華道衝看了他一眼,上下打量了一番。隨風雖然剛纔一下衝入了暗河之中,可是身上大部分地方卻仍是乾的。而最吸引他目光的便是隨風的手心之中,不知握着什麼,竟然透出一絲微弱的藍色光暈來。
“這個是什麼?”華道衝皺了皺眉,有些不確定地問道。
“沒什麼,是那牲畜的內丹而已。”隨風邊喘着粗氣說着話,便攤開了手心。只見在其手心之上,躺着一顆大約黃豆大小的藍色圓珠。他手心一鬆,這藍色光暈登時又濃重了幾分。
無痕等周圍幾人立時也被華道衝的話給吸引了過來,本來只是隨意地一看。可是一看到隨風手心之物立時便再也移不開眼光了,立馬便有一圈人圍了過來。
“沒想到那個看起來弱不禁風的妖獸。竟然還有着內丹。只可惜這內丹的年份少了一些,至多不會超過五百年。若是年代能夠再長一些,就更加完美了。饒是如此。也是極爲難得的天材地寶,隨兄這一次運氣真是好極了……”
無痕說着,向着四周瞥了一眼,那含義不言而喻。立時便有數人響應,看向隨風的眼神一下就變得極爲不善。透着一股濃濃的威脅之意。若不是剛纔隨風的一手劍法威懾住了這些人,恐怕他們一下就要衝上來殺人奪寶了。

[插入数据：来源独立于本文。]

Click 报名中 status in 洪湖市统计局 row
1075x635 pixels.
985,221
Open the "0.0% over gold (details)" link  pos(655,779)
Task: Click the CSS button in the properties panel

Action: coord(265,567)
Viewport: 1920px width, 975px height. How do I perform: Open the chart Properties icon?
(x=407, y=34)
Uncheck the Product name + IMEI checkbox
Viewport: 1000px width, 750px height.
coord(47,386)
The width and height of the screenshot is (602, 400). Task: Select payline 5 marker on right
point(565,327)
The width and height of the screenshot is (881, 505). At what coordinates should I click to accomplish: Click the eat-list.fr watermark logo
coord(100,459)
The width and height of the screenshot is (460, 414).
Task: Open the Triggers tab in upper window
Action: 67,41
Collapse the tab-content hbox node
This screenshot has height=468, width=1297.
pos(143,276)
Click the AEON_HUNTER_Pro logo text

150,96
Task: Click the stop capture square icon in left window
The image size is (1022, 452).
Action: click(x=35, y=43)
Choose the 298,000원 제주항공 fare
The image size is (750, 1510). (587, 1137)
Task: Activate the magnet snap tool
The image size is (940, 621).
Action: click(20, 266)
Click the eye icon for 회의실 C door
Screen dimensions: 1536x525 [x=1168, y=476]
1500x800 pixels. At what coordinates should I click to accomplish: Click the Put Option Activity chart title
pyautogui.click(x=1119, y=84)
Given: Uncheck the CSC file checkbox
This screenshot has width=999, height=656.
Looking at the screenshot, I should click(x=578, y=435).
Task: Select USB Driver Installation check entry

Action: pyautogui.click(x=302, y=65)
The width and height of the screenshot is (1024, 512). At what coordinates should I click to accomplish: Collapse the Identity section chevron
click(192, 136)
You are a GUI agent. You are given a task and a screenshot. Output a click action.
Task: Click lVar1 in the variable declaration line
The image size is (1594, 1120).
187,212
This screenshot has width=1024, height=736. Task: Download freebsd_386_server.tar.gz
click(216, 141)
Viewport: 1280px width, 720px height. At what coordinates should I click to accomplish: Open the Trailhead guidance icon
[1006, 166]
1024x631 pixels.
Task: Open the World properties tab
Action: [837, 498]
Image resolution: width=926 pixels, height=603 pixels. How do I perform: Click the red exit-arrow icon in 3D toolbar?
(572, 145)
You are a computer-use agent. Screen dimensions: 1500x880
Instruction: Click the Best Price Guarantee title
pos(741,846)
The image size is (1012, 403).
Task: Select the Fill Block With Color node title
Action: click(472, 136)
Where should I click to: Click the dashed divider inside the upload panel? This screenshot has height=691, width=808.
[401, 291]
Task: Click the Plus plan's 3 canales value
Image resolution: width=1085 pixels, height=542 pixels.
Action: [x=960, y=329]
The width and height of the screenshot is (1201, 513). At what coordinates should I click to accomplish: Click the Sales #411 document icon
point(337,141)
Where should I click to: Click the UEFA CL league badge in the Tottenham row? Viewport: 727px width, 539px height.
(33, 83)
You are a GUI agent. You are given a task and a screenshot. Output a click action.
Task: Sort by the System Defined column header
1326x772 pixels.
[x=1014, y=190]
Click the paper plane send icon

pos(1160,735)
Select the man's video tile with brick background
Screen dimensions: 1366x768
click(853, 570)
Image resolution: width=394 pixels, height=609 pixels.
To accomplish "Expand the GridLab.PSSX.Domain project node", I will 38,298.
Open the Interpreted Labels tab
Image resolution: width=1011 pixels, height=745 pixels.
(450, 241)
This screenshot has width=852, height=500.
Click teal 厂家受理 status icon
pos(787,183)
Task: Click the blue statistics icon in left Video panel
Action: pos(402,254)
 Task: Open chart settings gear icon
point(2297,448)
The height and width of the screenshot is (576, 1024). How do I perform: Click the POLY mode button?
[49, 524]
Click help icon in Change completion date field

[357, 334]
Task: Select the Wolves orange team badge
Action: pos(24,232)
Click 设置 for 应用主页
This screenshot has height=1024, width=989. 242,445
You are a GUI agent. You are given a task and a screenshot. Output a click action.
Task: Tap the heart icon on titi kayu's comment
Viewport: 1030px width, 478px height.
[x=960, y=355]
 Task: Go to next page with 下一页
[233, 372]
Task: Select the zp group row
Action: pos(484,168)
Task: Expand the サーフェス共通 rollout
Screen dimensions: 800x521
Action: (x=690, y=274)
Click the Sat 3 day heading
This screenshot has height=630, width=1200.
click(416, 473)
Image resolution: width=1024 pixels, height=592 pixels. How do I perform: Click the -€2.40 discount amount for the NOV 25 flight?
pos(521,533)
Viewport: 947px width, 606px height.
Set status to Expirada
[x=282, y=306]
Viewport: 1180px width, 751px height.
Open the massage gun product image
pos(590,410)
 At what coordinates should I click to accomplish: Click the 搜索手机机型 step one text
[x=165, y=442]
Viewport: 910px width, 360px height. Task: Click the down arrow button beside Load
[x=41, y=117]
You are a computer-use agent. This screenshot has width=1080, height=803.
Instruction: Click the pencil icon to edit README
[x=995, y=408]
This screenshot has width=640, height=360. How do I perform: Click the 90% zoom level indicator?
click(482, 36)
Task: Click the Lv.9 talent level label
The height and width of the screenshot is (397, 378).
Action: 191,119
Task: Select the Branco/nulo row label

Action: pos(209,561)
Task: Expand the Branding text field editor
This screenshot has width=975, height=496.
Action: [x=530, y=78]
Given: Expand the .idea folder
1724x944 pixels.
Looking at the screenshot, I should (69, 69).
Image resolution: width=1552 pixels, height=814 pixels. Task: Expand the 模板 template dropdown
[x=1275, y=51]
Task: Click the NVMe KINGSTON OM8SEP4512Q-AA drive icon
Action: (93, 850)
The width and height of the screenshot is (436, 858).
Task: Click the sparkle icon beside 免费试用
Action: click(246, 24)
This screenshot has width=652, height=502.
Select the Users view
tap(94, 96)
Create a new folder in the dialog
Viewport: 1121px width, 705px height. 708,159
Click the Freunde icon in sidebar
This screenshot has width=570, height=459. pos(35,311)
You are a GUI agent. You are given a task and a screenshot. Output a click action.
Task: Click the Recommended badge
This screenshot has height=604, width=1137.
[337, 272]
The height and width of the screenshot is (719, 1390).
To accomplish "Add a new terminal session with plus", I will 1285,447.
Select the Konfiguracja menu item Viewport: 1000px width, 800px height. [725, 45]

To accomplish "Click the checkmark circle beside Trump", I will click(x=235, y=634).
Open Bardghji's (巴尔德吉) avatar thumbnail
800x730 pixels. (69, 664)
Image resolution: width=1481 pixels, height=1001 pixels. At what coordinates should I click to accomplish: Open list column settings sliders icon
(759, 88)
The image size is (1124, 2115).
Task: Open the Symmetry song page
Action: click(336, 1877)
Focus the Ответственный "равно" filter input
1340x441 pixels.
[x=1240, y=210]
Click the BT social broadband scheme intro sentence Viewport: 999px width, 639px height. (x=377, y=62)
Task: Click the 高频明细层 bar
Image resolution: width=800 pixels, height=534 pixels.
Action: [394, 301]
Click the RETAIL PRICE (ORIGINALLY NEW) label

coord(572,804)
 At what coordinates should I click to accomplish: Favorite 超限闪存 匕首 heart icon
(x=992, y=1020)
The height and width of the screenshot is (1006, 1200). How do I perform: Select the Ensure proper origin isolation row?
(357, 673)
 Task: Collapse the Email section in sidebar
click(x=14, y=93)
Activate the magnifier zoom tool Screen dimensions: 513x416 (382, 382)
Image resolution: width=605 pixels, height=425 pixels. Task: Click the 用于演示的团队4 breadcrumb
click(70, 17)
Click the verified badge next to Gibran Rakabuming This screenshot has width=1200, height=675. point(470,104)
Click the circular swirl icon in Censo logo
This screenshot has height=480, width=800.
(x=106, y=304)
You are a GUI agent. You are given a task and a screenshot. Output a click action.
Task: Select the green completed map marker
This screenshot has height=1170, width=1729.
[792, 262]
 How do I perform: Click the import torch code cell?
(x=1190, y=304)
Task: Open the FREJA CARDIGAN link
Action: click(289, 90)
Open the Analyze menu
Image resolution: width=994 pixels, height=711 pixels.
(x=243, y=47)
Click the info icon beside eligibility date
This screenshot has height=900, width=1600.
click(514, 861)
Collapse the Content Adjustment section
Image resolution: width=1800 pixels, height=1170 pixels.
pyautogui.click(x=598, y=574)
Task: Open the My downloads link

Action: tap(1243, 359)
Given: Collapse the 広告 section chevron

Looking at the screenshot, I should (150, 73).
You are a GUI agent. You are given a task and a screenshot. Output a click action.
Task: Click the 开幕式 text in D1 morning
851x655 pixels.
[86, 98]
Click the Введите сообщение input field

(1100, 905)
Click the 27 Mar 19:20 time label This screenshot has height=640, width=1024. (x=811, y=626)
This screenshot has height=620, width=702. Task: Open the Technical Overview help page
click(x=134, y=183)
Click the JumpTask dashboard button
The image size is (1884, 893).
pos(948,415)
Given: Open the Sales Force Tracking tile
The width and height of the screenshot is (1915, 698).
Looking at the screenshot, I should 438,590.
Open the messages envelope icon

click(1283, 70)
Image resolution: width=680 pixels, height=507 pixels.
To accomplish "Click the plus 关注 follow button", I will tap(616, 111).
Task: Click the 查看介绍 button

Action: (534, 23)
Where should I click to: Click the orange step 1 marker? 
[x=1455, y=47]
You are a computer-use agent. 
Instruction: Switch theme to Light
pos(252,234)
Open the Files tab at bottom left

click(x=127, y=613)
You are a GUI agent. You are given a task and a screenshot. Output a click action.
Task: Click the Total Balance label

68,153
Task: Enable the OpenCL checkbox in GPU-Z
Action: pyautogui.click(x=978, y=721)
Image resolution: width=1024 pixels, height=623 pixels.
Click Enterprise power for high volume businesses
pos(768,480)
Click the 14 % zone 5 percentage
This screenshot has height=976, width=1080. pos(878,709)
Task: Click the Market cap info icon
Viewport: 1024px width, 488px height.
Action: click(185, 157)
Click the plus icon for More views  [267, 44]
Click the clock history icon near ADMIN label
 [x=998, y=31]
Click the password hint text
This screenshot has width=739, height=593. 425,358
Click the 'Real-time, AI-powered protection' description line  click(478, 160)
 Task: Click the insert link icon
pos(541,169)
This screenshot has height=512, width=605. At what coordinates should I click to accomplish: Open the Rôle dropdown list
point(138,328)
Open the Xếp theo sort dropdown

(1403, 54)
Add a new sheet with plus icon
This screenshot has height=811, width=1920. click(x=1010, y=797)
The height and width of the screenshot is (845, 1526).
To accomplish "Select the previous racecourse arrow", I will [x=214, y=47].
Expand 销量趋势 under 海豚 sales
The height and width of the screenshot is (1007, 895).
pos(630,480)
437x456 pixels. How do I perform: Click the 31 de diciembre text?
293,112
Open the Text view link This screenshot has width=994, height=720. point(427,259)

隨風冷冷地看了一眼在此圍觀,眼中透着濃濃貪婪之色的人羣。衆人被他含威的目光所迫。個個心頭一陣重壓,忍不住就向後退了一步。
隨風絲毫不讓,然而更進了一步,冷哼道:“怎麼,你們都想要這個內丹麼?”說着,他攤開了手掌,讓手心的內丹充分暴露在了衆人眼前。眼光冷冷地掃過了衆人。果然不出他所料,衆人一見他手中的內丹,眼中立即便多了幾分貪婪之色。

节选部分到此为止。